Investment in precision agriculture surges by 71%, overtaking agriculture biotechnology for the first time since 2017, according to Pitchbook's data.
In the second quarter of 2025, the precision agriculture sector experienced a significant surge in venture capital funding, with a total of $580 million raised across 36 deals. This represents a 71.2% increase in funding compared to the previous quarter, despite a slight drop in deal count [1][3].
One of the standout companies in this quarter is Saga Robotics, which secured €9.5 million (approximately $10 million) to expand its autonomous UV-C crop protection robots. The robots, commercialised through the Thorvald robot, are designed to provide pesticide-free crop protection, particularly targeting strawberry and wine grape farming in the UK and US markets [2][1].
This growth in funding for precision agriculture technologies can be attributed to a focus on addressing labor challenges and promoting sustainability. Investors are increasingly drawn to AI-driven tools and platforms, as well as automation and robotics solutions, in the agricultural sector [1].
Interestingly, this growth in precision agriculture funding contrasts with a general downturn in broader agtech VC funding, which declined in both deal volume and total dollars in Q2 2025 [1][3].

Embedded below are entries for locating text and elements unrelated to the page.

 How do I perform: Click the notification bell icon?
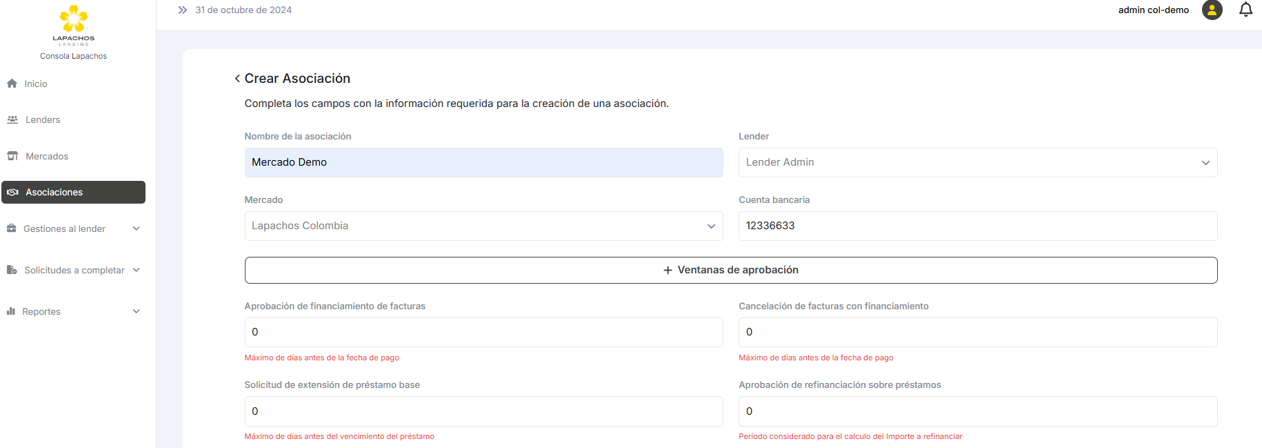point(1245,10)
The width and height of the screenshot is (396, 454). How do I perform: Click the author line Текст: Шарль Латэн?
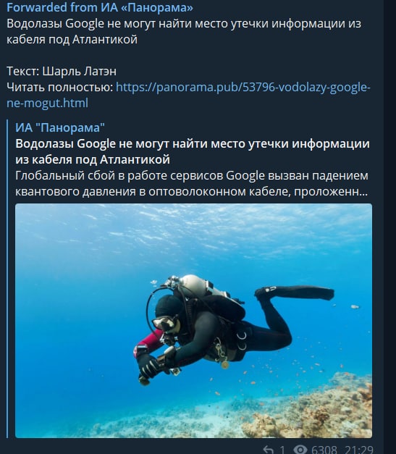(x=62, y=71)
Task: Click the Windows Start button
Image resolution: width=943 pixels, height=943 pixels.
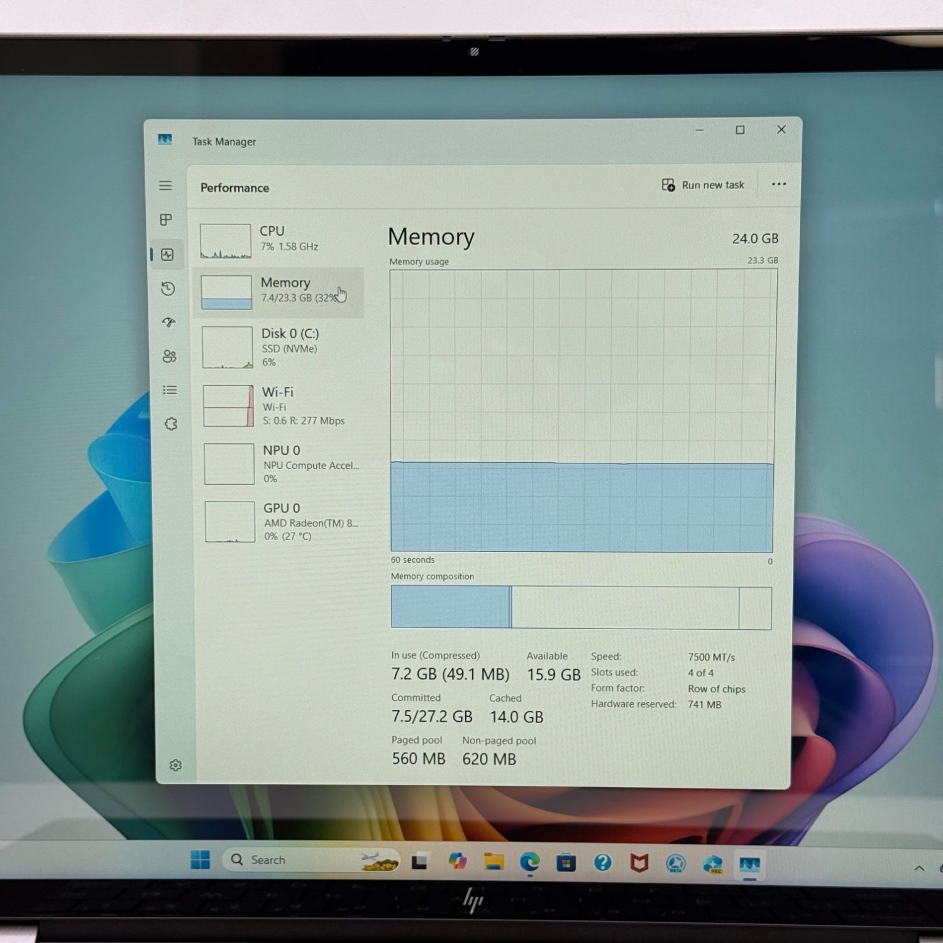Action: (201, 859)
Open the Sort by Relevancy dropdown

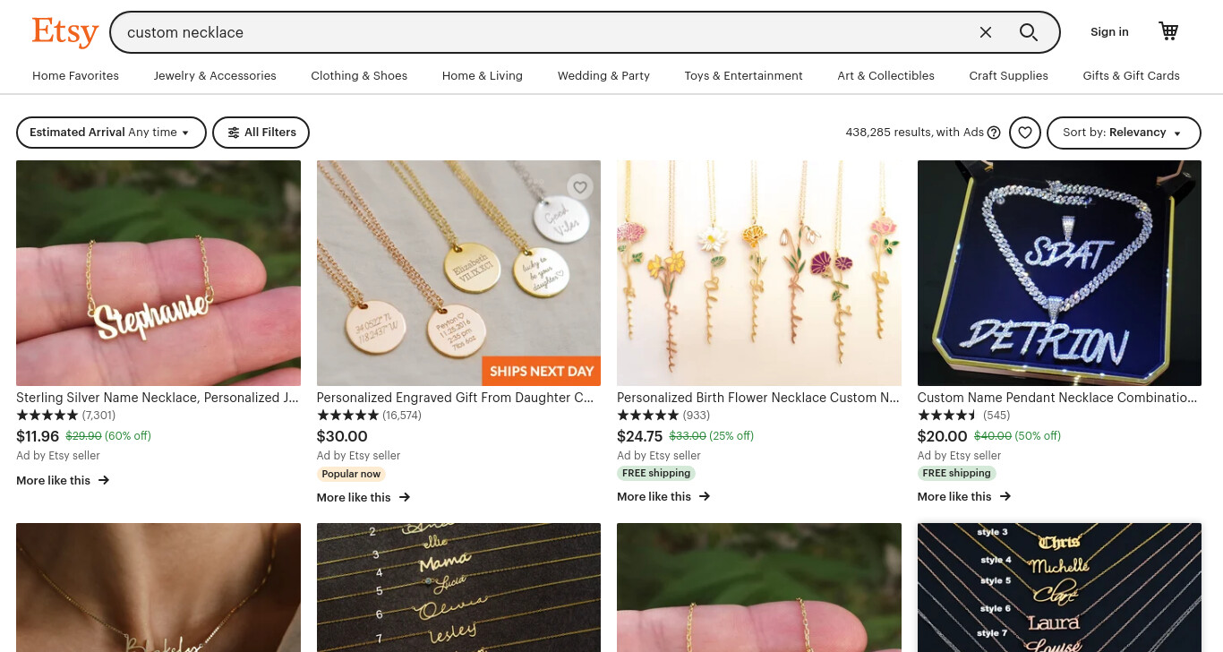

California-based Muon Space and Germany's Quantum Systems each raised substantial amounts in Series B and C funding respectively, accounting for more than half of all precision agriculture funding in Q2. Muon Space secured $146 million in Series B funding, while Quantum Systems raised a $178 million Series C [1].
Labor shortages have also contributed to the rise in funding for precision agriculture, particularly in larger farming operations. Nevertheless, exits in agtech remain rare, with notable exceptions being John Deere's acquisition of aerial field-scouting platform Sentera and DeHaat's purchase of smart farming app NEERX [1].
In comparison, ag biotech funding saw a decline of 72.5% quarter over quarter, with a total of $270 million raised in Q2 2025. This shift in investor priorities has resulted in precision agriculture startups garnering more venture capital than those in ag biotech for the first time since the third quarter of 2017 [1].
Notable funding rounds in Q2 2025 also include Terviva, which raised $63.9 million, and Puna Bio, which secured a late-stage investment of $20.3 million [1].
As advancements in AI continue to filter down to agricultural applications, PitchBook predicts significant investment will continue in the precision agriculture sector [1]. PitchBook defines precision agriculture to include drones and imagery analytics, robotics and smart field equipment, farm management software, and field IoT [1].
For a comprehensive list of more individual companies and funding amounts from Q2 2025, further detailed market data from PitchBook or specialized agtech VC reports would be the best sources. However, the current data and expert commentary suggest a rising investor preference for precision agriculture startups with automation, robotics, and sustainability-driven solutions [1][3].
Sources: [1] PitchBook Data, Inc. [2] Saga Robotics Press Release, 2025 [3] AgFunder News, 2025
Investors are increasingly drawn to AI-driven tools and platforms, automation, and robotics solutions in the agricultural sector, which explains the surge of venture capital funding in precision agriculture technologies. This shift in investor priorities has resulted in precision agriculture startups garnering more venture capital than those in ag biotech.